- _Exercise brief_: Skip the pictures. Give all the data again exactly.

[Opening Dataset records section]

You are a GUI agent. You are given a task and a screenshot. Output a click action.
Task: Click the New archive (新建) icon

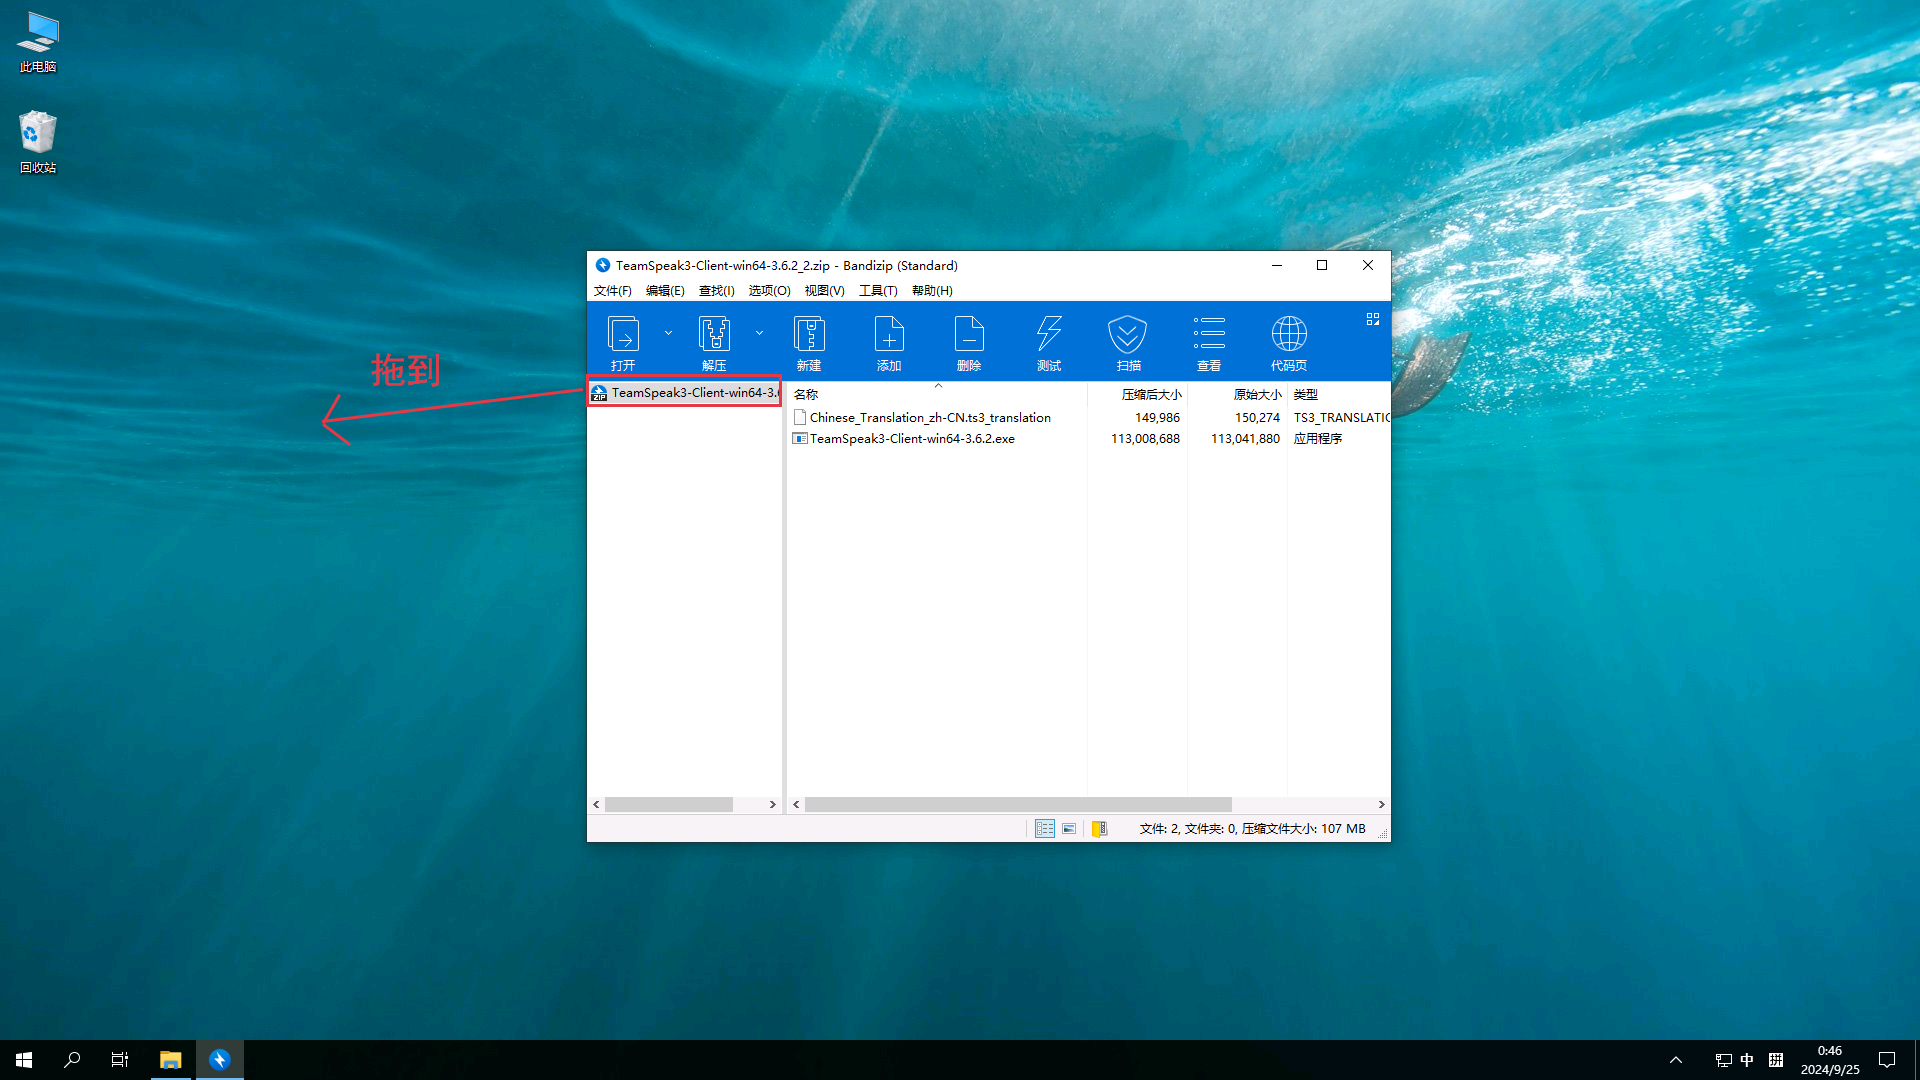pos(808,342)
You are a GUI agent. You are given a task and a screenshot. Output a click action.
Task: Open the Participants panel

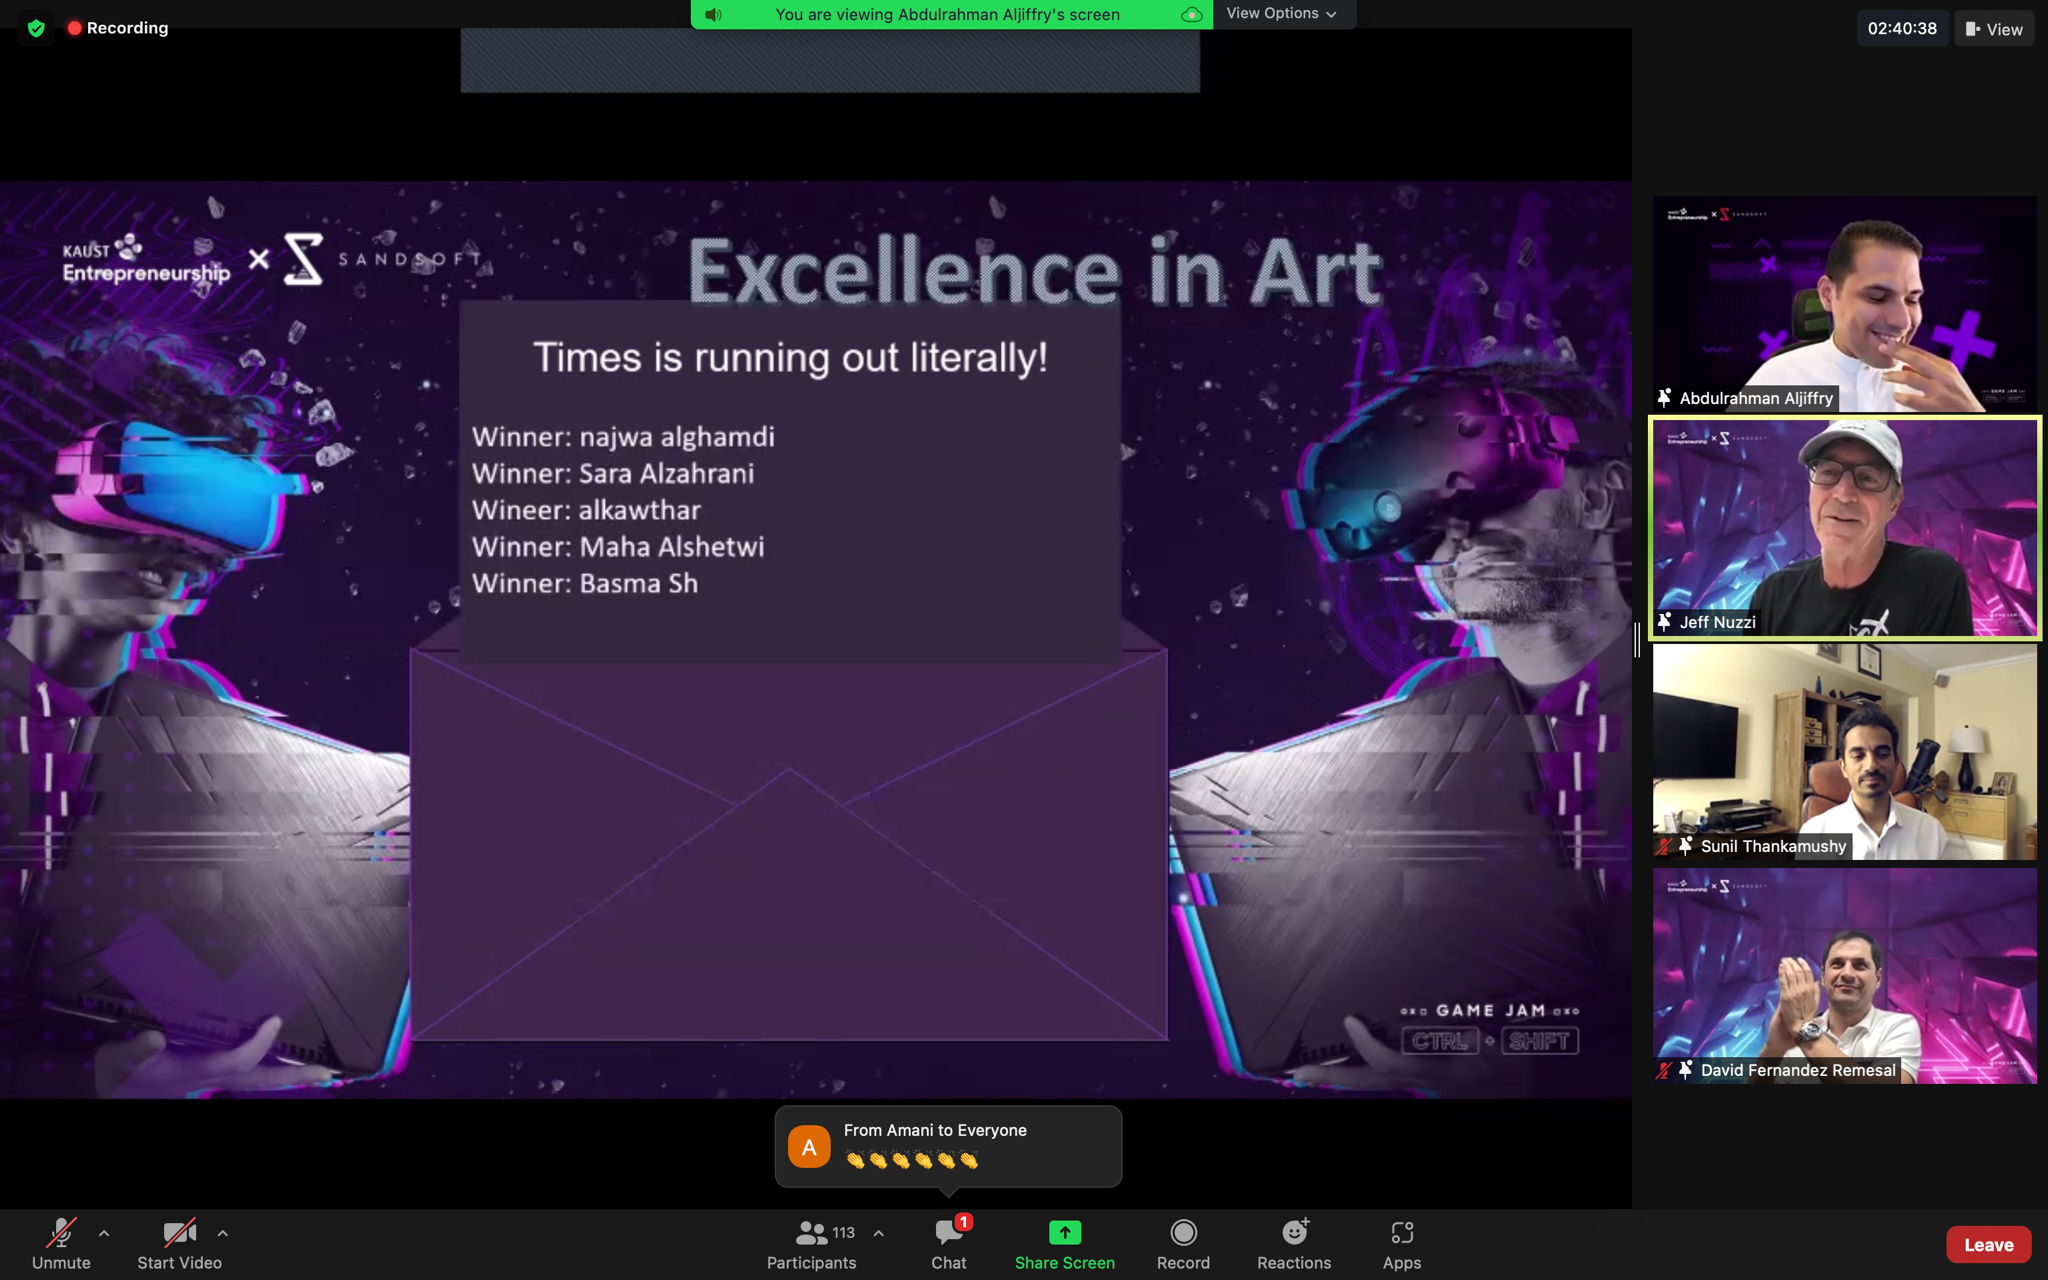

[Closing Dataset records section]

- _Result_:
You are a GUI agent. You are given a task and a screenshot. Output a click action.
Task: Click the New archive (新建) icon

pos(808,342)
You are a GUI agent. You are given a task and a screenshot. Output a click action.
Task: Open the Participants panel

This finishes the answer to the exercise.